あなたと一緒です、とパトリシアは応じた。かつてルイスは二人の王子殿下を救うため、危険な政争に身を投じている。

 何か見返りはないのかとパトリシアが疑問を呈した際には、厳しい立場に置かれている子供達に次々と要求するのは避けるべきだと主張した。それぞれが大人になって安定した上で交渉するのが筋だと、もっともらしく述べてみせた。

 それが実際はこのように子供達に返答した、困った人である。


 こちらの切り返しを前に、ルイスの表情はいつもの優しい笑みではなくなった。やや拗ねたような、してやられたような呆れや諦め、そして最後に耐え切れずに声を上げて笑い出すのを、パトリシアはじっくりと眺めた。

 灰色の少し混じった、不思議な青い瞳は変わらない。それから可愛い子供達を守って戦った、優しく勇敢な一面。何よりかつて掲げた盟約と、パトリシアの心をずっと守ってくれた頼もしい相手でもある。

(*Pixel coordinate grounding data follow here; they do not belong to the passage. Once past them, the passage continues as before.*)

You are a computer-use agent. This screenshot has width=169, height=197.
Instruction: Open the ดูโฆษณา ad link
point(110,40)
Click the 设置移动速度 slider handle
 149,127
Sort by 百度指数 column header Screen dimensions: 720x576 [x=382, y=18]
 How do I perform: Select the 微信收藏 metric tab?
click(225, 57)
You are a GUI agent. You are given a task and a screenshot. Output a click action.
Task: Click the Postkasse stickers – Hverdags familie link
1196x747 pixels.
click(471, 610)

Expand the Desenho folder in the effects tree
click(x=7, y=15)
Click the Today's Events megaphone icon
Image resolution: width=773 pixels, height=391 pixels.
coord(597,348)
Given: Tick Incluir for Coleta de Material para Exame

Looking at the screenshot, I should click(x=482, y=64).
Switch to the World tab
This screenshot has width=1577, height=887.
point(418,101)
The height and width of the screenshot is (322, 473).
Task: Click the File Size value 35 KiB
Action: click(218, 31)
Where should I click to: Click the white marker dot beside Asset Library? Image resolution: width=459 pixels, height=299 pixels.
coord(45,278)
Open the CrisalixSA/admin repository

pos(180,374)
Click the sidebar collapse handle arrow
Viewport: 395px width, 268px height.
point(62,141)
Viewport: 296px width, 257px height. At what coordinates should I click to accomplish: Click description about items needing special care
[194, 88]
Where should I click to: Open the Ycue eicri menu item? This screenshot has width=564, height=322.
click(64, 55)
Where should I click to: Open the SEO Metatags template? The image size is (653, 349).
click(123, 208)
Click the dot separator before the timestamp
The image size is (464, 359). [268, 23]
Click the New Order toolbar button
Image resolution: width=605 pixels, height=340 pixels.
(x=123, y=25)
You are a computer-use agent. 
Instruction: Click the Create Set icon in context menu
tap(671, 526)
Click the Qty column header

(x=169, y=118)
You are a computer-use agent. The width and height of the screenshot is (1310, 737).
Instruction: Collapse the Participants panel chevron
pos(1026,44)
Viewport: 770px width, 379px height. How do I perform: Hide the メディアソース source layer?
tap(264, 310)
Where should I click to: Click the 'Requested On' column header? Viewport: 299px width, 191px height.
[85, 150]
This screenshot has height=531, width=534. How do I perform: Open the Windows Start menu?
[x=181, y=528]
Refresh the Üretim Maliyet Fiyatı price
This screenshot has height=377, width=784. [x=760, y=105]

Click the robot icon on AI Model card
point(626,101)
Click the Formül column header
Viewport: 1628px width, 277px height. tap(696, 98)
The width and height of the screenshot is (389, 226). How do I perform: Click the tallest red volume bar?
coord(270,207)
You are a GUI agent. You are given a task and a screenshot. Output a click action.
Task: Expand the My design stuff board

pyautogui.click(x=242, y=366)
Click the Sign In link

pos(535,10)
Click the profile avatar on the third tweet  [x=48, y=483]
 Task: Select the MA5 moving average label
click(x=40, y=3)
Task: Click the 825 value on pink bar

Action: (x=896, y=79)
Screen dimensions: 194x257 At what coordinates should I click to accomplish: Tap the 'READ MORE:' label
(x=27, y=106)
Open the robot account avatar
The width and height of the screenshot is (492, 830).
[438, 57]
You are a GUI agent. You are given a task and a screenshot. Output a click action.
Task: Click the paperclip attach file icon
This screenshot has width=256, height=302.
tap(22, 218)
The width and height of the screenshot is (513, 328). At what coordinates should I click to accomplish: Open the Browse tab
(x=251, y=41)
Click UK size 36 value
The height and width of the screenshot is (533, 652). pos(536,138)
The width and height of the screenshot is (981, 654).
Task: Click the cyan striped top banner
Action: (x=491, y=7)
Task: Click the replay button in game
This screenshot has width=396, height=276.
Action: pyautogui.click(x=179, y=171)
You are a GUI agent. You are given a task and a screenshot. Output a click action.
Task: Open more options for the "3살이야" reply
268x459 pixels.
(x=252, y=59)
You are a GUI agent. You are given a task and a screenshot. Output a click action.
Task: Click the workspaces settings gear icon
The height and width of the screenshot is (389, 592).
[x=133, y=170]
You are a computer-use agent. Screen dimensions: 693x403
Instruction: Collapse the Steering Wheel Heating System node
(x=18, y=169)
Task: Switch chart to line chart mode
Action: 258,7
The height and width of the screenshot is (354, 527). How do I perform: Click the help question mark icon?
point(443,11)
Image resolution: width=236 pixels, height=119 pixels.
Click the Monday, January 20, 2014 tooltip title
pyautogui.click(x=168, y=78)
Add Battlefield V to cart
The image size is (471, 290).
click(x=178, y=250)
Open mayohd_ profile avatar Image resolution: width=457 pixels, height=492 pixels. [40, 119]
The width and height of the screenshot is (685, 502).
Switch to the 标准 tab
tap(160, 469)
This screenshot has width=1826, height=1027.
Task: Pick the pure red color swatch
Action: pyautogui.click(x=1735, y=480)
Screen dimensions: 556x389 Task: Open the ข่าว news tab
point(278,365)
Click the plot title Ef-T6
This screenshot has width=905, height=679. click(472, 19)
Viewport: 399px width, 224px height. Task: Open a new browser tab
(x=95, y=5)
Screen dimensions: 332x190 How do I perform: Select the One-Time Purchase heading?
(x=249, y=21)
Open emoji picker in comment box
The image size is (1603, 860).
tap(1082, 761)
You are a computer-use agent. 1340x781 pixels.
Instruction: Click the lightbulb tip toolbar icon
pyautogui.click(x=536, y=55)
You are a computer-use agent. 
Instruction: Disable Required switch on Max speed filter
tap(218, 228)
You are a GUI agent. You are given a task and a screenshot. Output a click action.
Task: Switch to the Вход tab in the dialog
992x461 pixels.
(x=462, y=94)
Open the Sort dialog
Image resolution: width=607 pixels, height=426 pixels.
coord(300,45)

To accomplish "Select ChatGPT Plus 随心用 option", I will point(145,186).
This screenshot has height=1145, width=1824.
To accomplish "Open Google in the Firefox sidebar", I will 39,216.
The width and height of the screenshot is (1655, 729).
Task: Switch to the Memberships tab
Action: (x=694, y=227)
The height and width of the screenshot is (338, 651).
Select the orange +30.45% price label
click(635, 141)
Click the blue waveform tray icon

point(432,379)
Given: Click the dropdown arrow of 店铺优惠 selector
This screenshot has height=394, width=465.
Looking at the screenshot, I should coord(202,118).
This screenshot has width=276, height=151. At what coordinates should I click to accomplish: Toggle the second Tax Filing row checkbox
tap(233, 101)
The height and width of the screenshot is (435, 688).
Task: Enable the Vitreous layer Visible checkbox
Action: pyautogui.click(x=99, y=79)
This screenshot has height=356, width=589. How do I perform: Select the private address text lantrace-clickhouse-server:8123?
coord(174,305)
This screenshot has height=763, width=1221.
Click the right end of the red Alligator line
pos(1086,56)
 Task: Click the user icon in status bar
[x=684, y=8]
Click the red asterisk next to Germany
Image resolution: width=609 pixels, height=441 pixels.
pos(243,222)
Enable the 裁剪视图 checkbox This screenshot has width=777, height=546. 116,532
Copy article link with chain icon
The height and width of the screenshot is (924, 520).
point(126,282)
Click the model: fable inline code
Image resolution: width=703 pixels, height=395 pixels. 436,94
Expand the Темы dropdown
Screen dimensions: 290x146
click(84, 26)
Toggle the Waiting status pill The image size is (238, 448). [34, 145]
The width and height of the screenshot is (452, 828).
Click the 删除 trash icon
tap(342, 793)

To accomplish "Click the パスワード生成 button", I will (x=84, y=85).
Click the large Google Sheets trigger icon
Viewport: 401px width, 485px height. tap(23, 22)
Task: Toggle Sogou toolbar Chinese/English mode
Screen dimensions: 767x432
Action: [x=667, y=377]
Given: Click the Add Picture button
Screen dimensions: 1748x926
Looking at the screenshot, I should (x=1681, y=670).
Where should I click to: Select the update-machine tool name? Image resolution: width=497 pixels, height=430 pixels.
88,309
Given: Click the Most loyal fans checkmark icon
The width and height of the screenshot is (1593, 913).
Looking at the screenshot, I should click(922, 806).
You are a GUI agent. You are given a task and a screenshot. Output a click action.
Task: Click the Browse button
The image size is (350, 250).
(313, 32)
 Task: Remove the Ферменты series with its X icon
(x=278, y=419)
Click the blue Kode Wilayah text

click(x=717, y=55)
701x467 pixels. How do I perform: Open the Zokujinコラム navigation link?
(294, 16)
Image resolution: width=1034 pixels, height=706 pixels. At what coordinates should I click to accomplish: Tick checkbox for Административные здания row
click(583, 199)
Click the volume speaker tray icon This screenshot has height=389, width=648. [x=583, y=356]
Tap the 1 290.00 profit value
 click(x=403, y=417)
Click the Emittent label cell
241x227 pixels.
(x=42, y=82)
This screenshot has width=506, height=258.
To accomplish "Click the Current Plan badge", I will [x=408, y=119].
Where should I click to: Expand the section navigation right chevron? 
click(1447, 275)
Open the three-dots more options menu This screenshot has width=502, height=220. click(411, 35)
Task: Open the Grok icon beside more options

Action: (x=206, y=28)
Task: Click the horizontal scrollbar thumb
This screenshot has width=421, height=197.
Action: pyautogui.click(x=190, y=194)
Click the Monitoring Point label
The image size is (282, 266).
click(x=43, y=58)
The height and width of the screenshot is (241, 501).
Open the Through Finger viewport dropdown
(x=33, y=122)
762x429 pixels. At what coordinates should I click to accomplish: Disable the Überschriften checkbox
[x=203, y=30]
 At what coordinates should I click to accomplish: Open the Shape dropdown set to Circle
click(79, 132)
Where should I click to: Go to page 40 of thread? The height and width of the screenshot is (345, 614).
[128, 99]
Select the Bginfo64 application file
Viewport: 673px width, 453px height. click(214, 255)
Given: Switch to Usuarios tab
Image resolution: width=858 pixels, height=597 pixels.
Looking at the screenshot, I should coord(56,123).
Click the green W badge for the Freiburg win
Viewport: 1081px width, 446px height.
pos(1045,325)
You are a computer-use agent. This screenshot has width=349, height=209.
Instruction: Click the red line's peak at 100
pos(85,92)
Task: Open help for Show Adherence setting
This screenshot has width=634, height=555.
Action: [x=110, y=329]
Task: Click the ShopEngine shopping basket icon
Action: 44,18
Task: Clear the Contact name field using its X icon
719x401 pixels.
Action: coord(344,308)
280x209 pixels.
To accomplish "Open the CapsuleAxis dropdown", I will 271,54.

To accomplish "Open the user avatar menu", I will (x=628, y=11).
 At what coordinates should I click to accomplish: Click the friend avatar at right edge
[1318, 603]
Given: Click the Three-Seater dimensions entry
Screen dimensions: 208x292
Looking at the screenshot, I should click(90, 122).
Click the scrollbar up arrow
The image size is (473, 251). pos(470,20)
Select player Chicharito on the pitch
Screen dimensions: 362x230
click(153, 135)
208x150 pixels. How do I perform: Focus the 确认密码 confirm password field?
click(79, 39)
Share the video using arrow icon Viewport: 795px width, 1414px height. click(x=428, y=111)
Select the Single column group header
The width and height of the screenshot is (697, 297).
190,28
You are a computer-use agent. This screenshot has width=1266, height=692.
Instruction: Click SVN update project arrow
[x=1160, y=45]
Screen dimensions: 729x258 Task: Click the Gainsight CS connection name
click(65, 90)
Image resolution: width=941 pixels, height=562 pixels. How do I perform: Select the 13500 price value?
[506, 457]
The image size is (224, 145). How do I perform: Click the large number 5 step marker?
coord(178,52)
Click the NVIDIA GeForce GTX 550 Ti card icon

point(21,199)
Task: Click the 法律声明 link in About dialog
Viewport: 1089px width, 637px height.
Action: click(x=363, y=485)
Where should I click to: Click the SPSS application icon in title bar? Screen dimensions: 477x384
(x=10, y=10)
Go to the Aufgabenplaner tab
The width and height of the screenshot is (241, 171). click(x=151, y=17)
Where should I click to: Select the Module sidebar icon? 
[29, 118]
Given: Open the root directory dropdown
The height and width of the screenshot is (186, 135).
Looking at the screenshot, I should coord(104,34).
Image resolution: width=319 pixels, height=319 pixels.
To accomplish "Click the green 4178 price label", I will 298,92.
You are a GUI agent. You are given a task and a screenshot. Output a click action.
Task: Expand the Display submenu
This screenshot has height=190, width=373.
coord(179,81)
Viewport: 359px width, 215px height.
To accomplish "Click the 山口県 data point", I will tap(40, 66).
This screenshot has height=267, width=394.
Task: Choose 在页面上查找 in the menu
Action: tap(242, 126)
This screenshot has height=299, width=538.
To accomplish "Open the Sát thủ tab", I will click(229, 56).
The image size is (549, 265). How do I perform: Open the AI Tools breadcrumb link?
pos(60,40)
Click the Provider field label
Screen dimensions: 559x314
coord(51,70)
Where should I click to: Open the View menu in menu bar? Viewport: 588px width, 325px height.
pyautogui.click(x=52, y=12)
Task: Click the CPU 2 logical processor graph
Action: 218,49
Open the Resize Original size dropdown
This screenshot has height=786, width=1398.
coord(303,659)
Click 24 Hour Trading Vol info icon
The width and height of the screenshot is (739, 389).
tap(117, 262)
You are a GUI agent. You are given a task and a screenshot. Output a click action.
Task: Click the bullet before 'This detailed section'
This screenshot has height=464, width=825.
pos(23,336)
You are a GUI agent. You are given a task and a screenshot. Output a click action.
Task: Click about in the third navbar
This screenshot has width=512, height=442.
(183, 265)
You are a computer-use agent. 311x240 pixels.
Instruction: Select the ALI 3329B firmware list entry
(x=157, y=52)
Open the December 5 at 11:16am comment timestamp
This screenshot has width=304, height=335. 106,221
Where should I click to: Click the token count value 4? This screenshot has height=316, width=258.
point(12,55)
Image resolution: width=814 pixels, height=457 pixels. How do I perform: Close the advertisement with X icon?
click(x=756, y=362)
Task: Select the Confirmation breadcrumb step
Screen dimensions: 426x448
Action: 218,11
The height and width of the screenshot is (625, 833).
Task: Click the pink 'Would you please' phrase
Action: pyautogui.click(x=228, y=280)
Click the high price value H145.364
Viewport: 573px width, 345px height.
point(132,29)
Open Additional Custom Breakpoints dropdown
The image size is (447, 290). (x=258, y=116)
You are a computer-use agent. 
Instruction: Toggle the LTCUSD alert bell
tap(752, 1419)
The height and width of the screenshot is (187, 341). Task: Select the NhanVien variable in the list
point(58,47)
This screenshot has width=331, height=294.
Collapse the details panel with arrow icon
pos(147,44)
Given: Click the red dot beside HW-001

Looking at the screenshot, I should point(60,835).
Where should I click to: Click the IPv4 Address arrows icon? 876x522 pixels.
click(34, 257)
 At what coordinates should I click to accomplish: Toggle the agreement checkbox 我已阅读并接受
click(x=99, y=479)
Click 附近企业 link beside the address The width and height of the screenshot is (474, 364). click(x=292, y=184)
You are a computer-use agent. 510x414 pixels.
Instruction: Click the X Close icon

 娘と、その婚約者が不思議そうに振り返るまで、ルイスとパトリシアは声を抑えて、それでも誤魔化せない程笑っていた。


「何か面白い事があったのですか?」

 

 娘の心底不思議そうな問いかけには、足元にいる飼い猫が代わりに鳴いて応えている。それから進捗のない連中だと言わんばかりの、呆れた目線をこちらへ向けた。それがまたおかしくて、パトリシアは先に立て直した夫に支えてもらって、朝から涙が出るくらいに笑ってしまう。

 

 パティさんは昔からこうだと、ルイスが好き勝手に説明する優しい声が聞こえた。